GTA 5 has a pretty big map. It ain’t the biggest, but it sure is big, and filled to the brim with content. We could go off on a tangent and speak about how wonderfully crafted this open world is and how vibrant/technically impressive/realistic/etc it is. We could speak about all the various art projects and experiments being conducted within GTA’s world – but we did all that already, so we won’t.
What we want to speak about today is the part of the map that is most often ignored. Sure, there are a few collectibles tossed down there in single-player, and a few wrecks were littered in it just so it isn’t completely and utterly bland when one in a bloody million players goes there just once, but overall, it’s like it doesn’t exist.
We are, of course, speaking of the ocean. You know, that big blue thing surrounding the map which you only ever see when Piracy Prevention is on. Yeah, that ocean. Beyond giving a place for yachts to park, there is pretty much no reason for it to exist from a gameplay standpoint, and the yachts were only introduced in Executives and Other Criminals.
Now, we’ve discussed before how the constant stream of new content via updates is bloating GTA Online to the point where the otherwise large map is starting to be just too small. Sure, the obvious answer to this issue is the addition of new cities, something that is not only highly anticipated, but is (or was, at least) part of Rockstar’s official plan, and has recently been rumored to be coming soon.

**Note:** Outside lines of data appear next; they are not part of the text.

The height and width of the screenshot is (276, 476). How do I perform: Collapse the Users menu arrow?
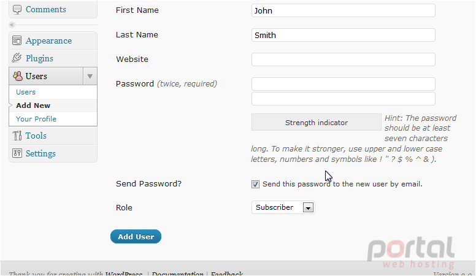pyautogui.click(x=90, y=76)
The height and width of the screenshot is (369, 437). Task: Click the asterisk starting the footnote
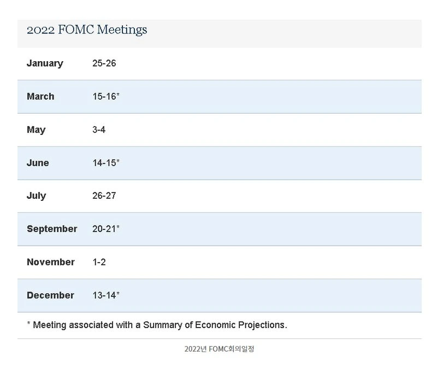(28, 324)
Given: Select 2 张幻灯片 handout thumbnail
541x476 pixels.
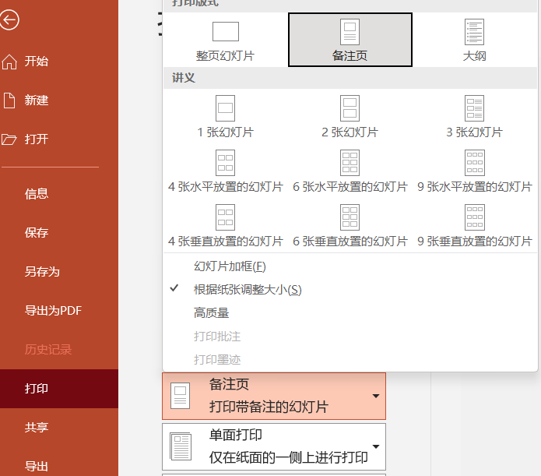Looking at the screenshot, I should (350, 109).
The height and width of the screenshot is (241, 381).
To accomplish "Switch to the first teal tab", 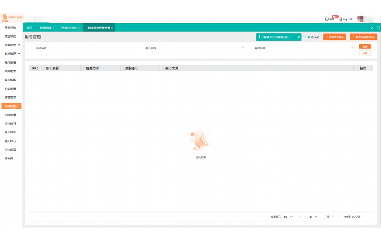I will click(x=29, y=28).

But where’s the logic in tacking another city, which will have its own island and therefore its own under-appreciated body of water, on the game when there are square kilometers of unused sea at your disposal? Making a whole new city, or just updating one of the old ones, would cost a lot of resources. Sure, it would make a pretty big splash too, but done right, so can sea-based DLC.

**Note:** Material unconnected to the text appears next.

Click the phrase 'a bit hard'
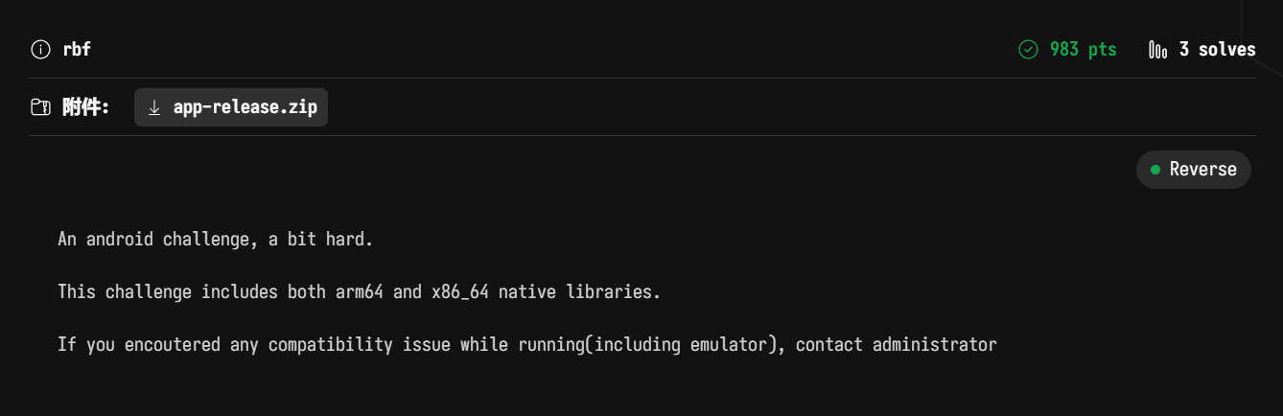Screen dimensions: 1283x416 320,239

With the upcoming release of Red Dead Redemption 2, chances are focus will be shifted to that game, however we know for a fact that GTA Online will continue to receive resources. However, we’re hoping that this shifting of the spotlight will allow the devs working on the game to get more far-out ideas greenlit. We got a glimpse of what runaway Rockstar designers can do with Cunning Stunts, which remains one of the best DLCs of the game.
Now, with the whole evil CEO thing GTA Online has going (Executives and Other Criminals, Further Adventures in Finance and Felony, Import/Export), why not up the ante and go full-fledged, secret-underwater-base-inhabiting Bond villain? This is the kind of over-the-top stuff GTA does best.

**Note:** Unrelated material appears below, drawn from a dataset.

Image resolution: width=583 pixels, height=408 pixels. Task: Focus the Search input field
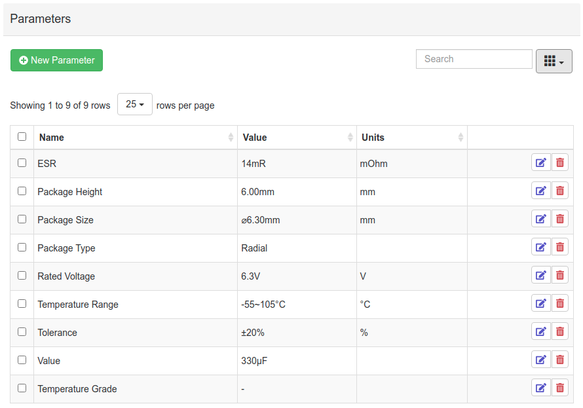click(474, 59)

Think about it: you’ve gained so much cash through your illegal actions that you set your sights on another prize – world domination (because of course you do). Players will have the option to purchase one of, say, 6 different hyper-expensive secret underwater hideouts fully staffed by your own PMC mercenaries.
New “supervillain” contracts would be unlocked, and you can hire henchmen, who are basically associated with better pay, to help you out. You’ll need to upgrade your base and construct a number of devious devices with which you can hold the governments of the world hostage.
In terms of gameplay, this would mean that by completing missions, you gain resources needed to craft an arbitrary doomsday device. Once you’ve built/bought this device, you are given certain privileges in your lobby because essentially you ‘rule’ the world. This means no police control over the police, for example.
However, this would be temporary. After a certain amount of time passes, a spy will be sent to your hideout to destroy the device. While the spy will always succeed, thus removing the special privileges, the number of upgrades your secret base has determines how often the spies are sent and how much damage they cause.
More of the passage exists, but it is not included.